VINCENT: Don’t be afraid, we’re not here to kill you… haha, kidding! We’re both psychotic!

If Quentin Tarantino had written that, he’d be running a Payless Shoe Source in Bakersfield and we would never know his name. His masterful ability to craft dialogue definitely applies to comics. I’ve tried to incorporate several principles into my comic Kayless, but I’ll expound on just one because it’s such a pitfall in my own writing… using subtext and avoiding the information dump. 

For those who haven’t seen Pulp Fiction, in their actual opening conversation, Jules and Vincent talk about, in order, drug laws in Amsterdam, how Europe is different from the US, the Royale with cheese, their boss’s wife, and what a TV pilot is. After they burst into the apartment, they discuss burger joints and Jules’s favorite Bible verse. All the information I wrote into the example is covered, it’s just barely said in the dialogue. Meanwhile, the audience is asking, Who are these guys? What do they feel about this horrific act? How is Jules fundamentally different from Vincent? All these questions are answered in a conversation that seems inordinately centered on nothing.
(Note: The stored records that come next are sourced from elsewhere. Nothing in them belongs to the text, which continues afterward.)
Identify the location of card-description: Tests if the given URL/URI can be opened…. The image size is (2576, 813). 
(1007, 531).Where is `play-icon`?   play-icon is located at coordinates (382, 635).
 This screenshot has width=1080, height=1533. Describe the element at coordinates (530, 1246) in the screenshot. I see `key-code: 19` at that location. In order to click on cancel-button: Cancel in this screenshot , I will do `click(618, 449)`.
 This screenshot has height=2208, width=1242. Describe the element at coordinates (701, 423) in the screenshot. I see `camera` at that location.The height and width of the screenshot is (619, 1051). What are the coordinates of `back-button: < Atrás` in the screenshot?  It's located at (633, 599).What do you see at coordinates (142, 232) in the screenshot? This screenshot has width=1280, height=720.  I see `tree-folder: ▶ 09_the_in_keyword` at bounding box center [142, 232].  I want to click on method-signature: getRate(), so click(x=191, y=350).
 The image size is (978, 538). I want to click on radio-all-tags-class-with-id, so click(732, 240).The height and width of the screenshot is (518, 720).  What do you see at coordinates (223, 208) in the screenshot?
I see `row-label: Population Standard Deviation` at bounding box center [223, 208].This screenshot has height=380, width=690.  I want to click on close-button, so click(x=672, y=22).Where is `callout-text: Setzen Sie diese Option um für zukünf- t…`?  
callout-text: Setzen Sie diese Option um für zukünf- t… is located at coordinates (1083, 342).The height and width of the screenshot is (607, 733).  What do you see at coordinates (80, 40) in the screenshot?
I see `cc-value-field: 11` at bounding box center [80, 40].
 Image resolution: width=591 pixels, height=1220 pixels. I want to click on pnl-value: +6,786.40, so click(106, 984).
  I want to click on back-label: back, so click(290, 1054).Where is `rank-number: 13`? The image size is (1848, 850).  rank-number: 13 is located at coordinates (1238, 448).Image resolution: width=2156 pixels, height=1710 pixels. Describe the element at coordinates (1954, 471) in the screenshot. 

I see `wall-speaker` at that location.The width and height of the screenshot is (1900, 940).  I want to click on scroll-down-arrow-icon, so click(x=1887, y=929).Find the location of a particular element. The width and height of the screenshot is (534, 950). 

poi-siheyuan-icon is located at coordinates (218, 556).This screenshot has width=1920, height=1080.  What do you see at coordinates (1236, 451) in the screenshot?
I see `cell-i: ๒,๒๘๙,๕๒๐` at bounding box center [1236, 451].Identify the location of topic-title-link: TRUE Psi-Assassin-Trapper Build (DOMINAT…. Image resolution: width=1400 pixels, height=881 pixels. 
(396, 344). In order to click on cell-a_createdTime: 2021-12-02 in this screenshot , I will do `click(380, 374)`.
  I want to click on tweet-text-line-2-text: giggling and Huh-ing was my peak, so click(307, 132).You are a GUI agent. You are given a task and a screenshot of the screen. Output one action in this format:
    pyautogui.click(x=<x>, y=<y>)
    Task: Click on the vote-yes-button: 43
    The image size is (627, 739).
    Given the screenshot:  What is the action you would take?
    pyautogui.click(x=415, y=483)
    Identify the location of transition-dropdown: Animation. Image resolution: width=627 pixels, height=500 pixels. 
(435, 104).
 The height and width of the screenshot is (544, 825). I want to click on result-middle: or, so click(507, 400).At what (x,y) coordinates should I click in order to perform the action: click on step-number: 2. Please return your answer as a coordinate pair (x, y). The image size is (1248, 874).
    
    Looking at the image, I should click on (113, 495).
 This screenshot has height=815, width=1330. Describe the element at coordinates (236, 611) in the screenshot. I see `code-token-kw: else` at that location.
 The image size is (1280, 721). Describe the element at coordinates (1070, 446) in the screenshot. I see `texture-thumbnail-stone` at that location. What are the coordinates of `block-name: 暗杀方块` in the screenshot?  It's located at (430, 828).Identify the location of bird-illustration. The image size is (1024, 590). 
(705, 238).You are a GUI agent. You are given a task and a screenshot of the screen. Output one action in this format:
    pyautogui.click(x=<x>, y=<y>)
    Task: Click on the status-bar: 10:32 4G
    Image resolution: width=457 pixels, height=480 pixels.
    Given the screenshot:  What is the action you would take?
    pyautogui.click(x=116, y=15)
Movies, and comics, are a visual medium. That means we have an entire palette of information presentation apart from words. Facial expressions, postures, and random actions all communicate something. If a man tells his wife, “My mom wants to visit this weekend,” and his wife says “Oh, good,” and starts cleaning the silver candlesticks, this says a lot – her mother-in-law stresses her out, makes her feel inadequate, is maybe nitpicky. And the dialogue, albeit brief, complements this. She doesn’t feel free to tell her husband how she feels, which then tells us something about him, too. Maybe he’s oblivious or compares her to his mom. So many things you can use as a writer, all of which would have been stifled if, instead, she’d said, “Oh, great! Not again!”

Upcoming cover to Kayless #3: Thomas Hedglen, Ryan Brooner, Mickey Clausen

Here’s a personal example. In the upcoming Kayless #3, Scott visits his father in prison. They talk about Scott’s military record, why his dad is in prison, and how he feels about it. That’s the information side of things. But what’s really going on is a battle for power. Scott’s dad has kept him under his thumb his whole life, and Scott desperately wishes to tell him he can’t control him anymore. Comic real estate is smaller than a movie, so I had to be choosy with my words and move things quickly, but that didn’t mean the conversation had to be info-heavy. I’ll let you read it and tell me if I succeeded. 

Whenever I write dialogue, I then go back and check if it’s solely conveying information. If so, I look for ways to rewrite it as subtext, or present other visual elements to communicate what’s needed. Writers are often obsessed with their own cleverness, and I am no exception (neither, I suspect, is Tarantino). If I detect any of those self-serving impulses in my dialogue, I rework it so it sounds organic to my characters. Ultimately, I want my readers to think my characters are clever, not me. I’m always happy to share the credit.